* _Supplied material_
● ● ● ● ● ● ●

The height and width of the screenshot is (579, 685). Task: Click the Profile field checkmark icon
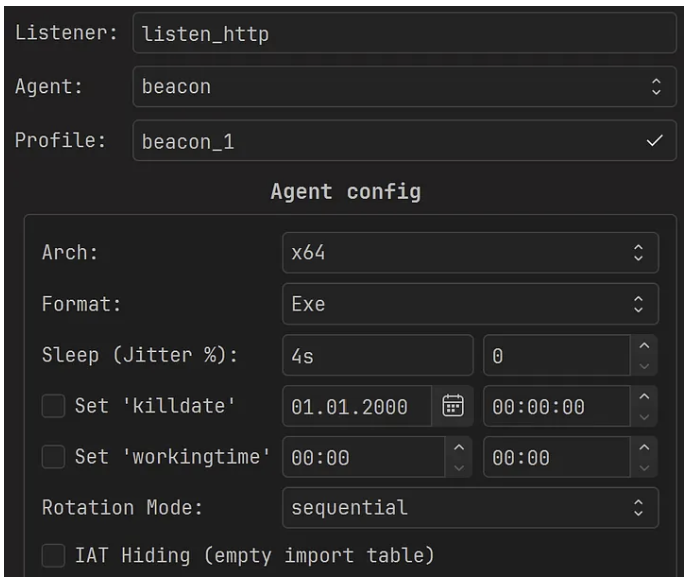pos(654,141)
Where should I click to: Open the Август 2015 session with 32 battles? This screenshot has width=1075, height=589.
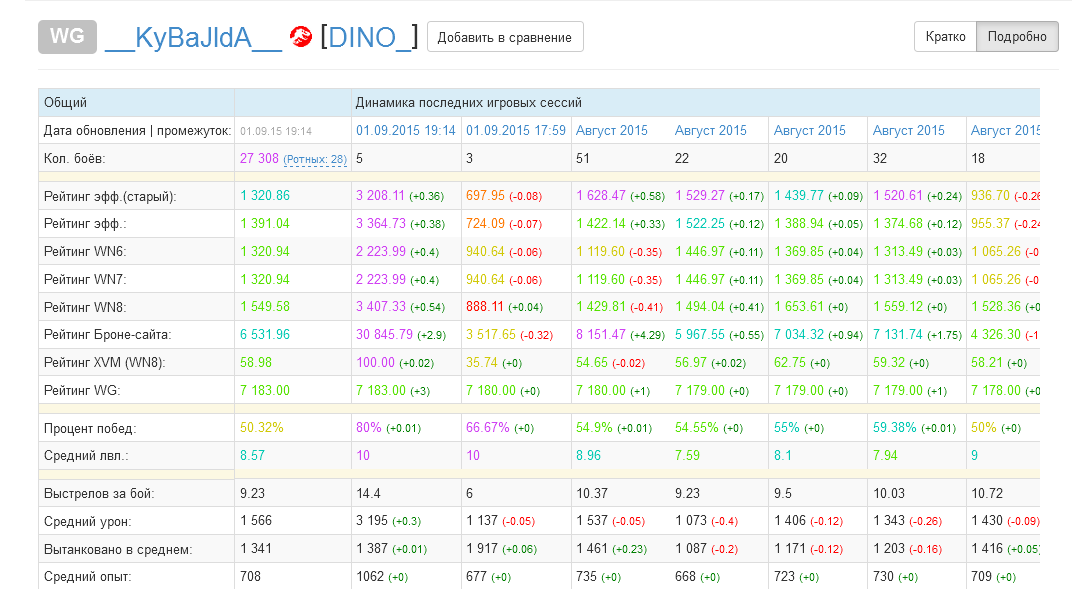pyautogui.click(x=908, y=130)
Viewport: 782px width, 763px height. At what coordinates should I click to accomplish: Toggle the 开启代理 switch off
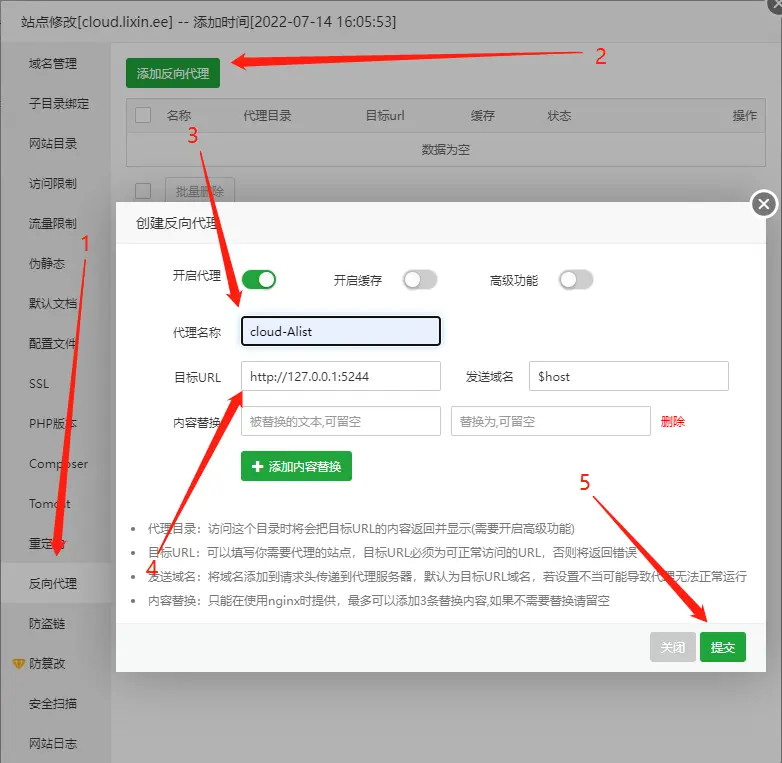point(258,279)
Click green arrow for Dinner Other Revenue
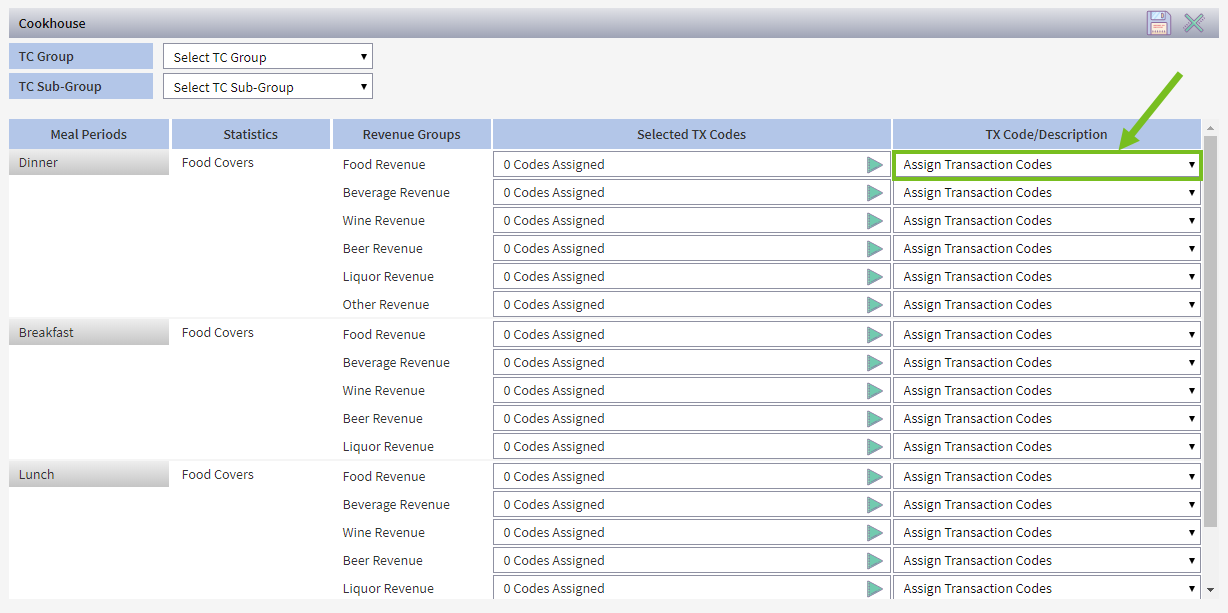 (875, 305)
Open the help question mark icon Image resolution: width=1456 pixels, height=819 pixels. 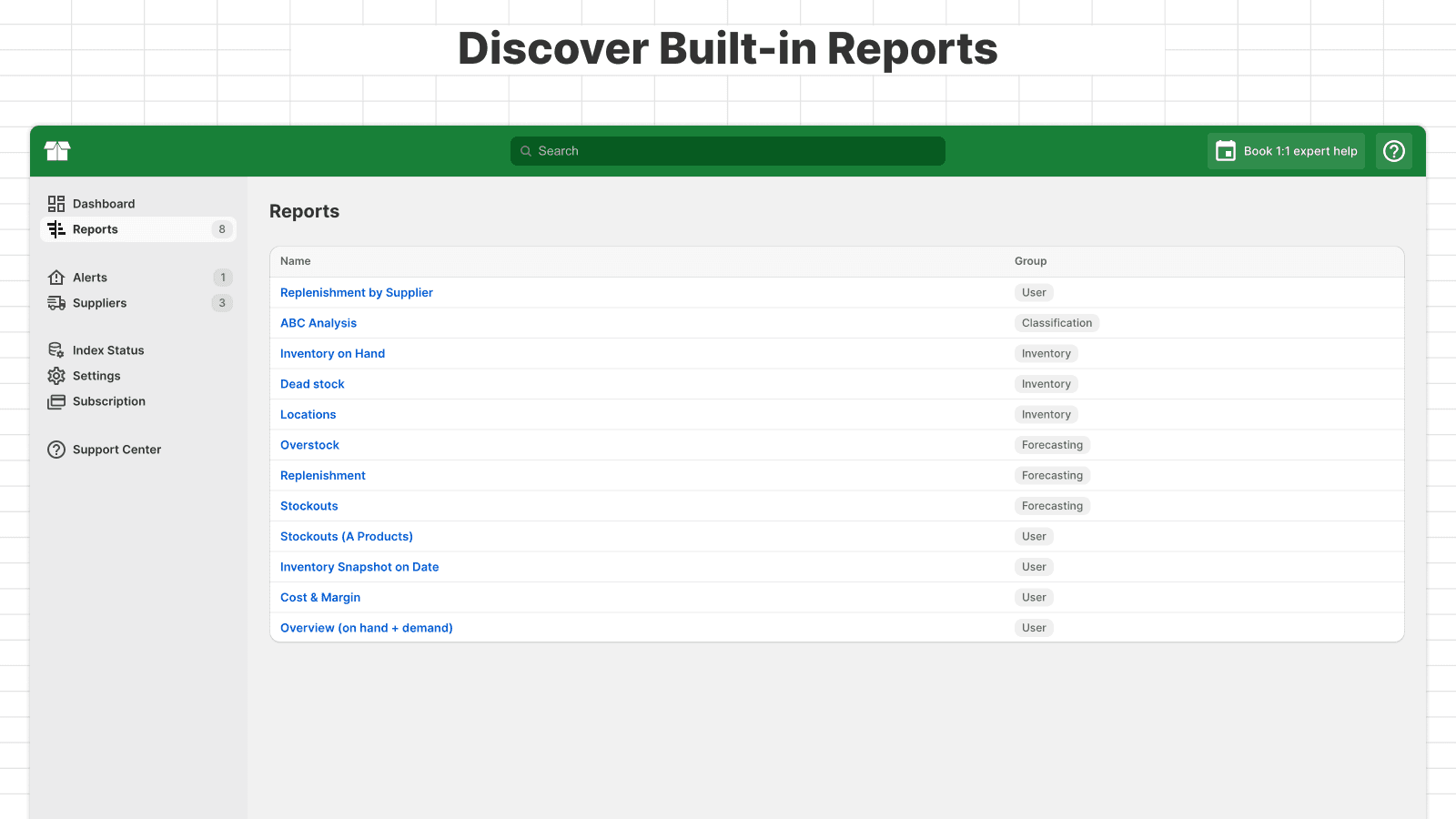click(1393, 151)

● ● ● ● ● ● ●

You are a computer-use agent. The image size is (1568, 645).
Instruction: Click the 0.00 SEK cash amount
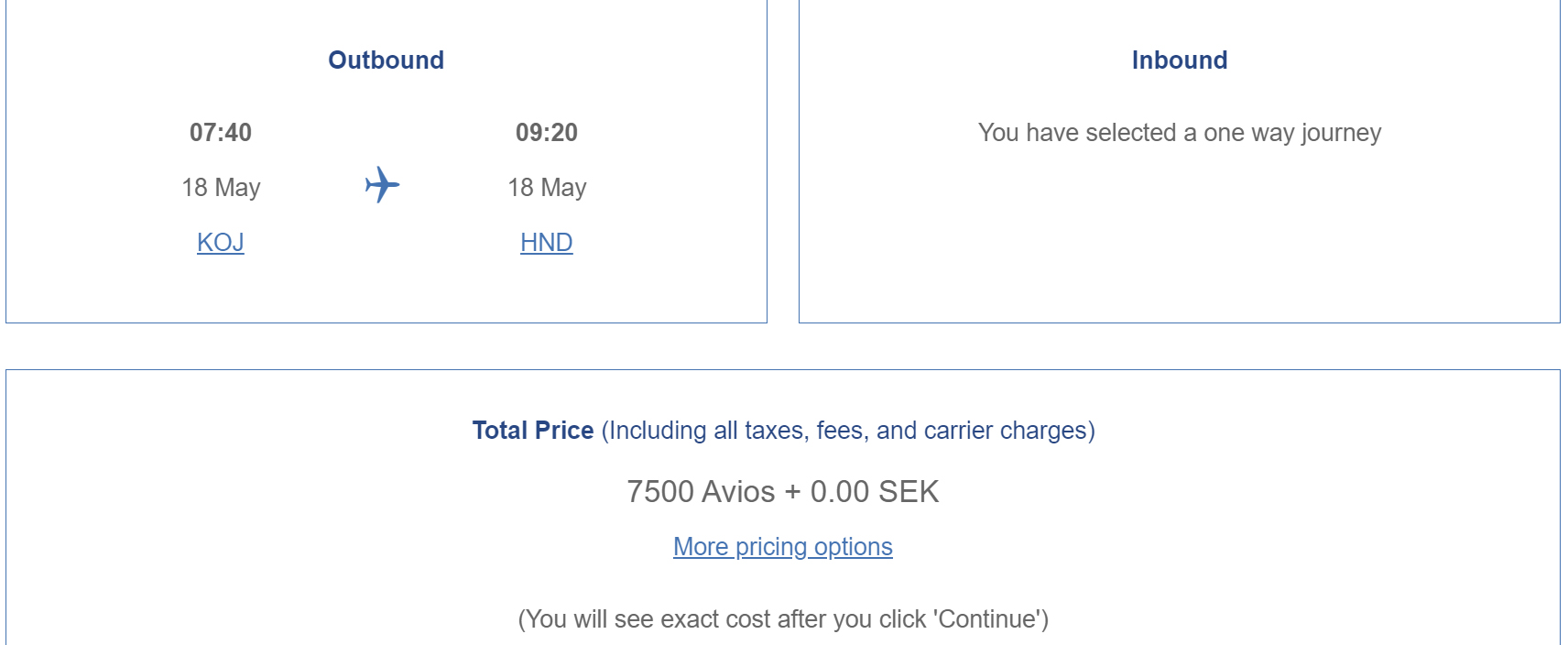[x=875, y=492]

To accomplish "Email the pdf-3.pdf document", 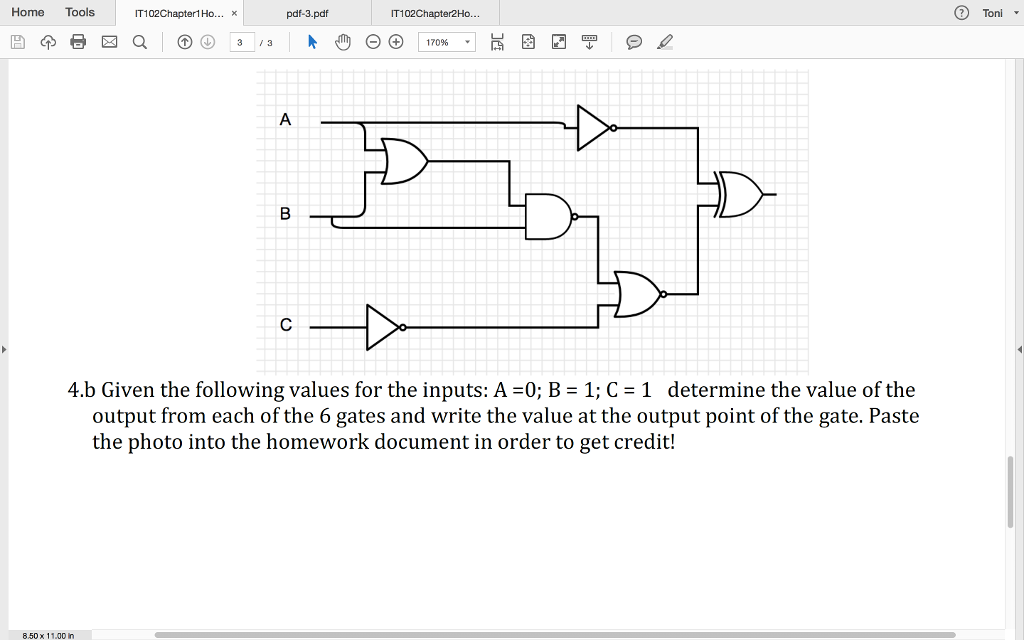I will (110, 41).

● ● ● ● ● ● ●

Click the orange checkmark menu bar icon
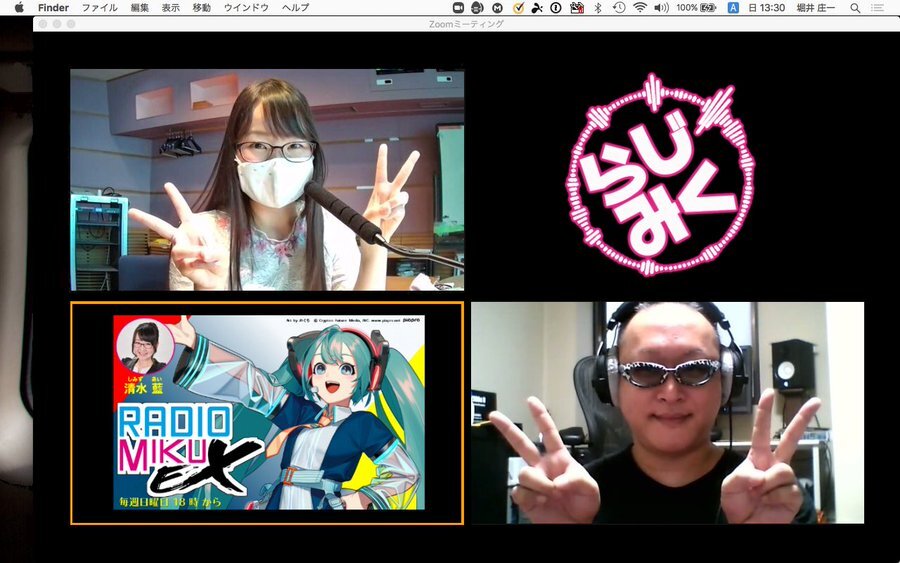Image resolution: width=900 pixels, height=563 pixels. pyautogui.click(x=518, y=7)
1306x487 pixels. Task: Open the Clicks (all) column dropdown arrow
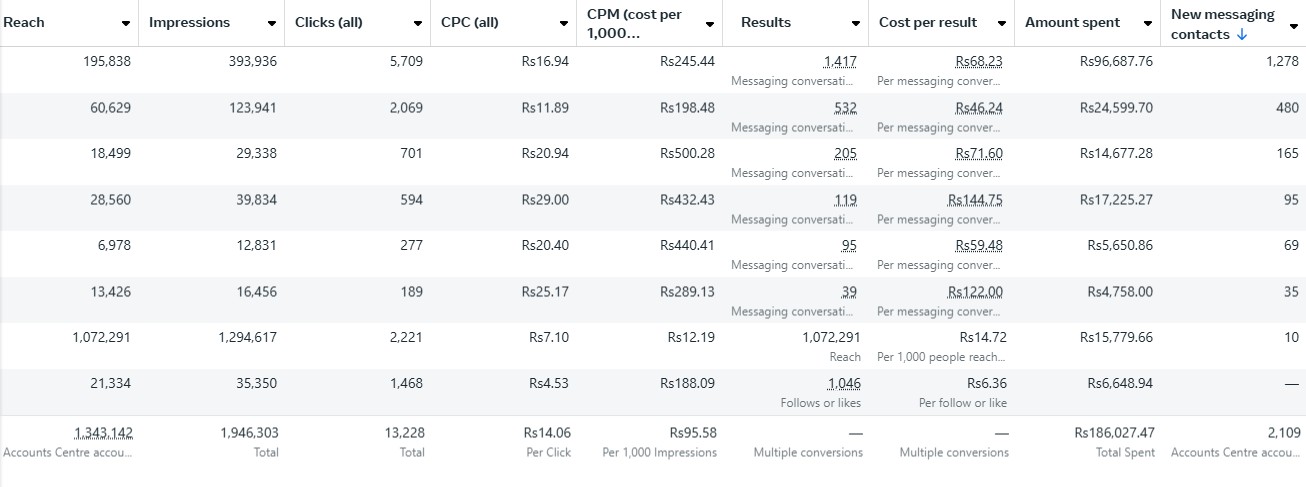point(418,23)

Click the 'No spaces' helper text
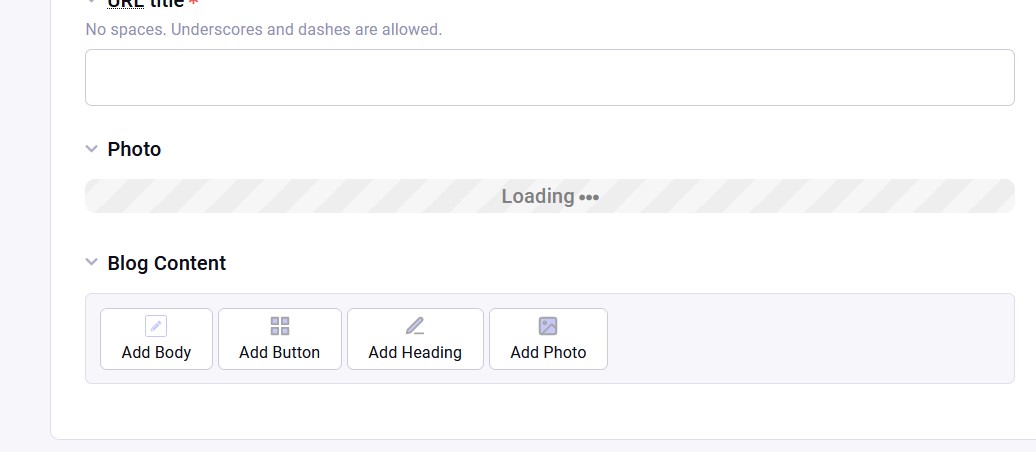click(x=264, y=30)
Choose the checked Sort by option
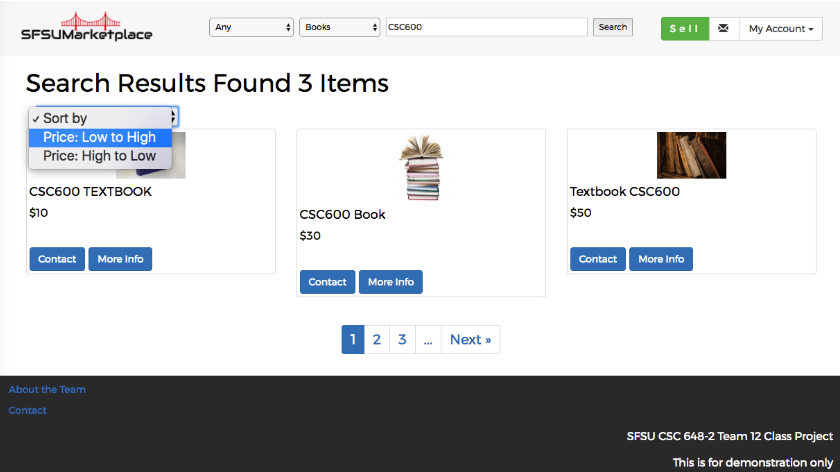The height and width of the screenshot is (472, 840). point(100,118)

● ● ● ● ● ● ●

* _Instruction_
Could you duplicate the listing lines starting at the one containing "Click the 'No spaces' helper text" and ending at the one containing "The height and width of the screenshot is (472, 840).", leaving the pictures out of your answer?

* _Written response_
Click the 'No spaces' helper text
click(x=264, y=30)
Choose the checked Sort by option
The height and width of the screenshot is (472, 840). point(100,118)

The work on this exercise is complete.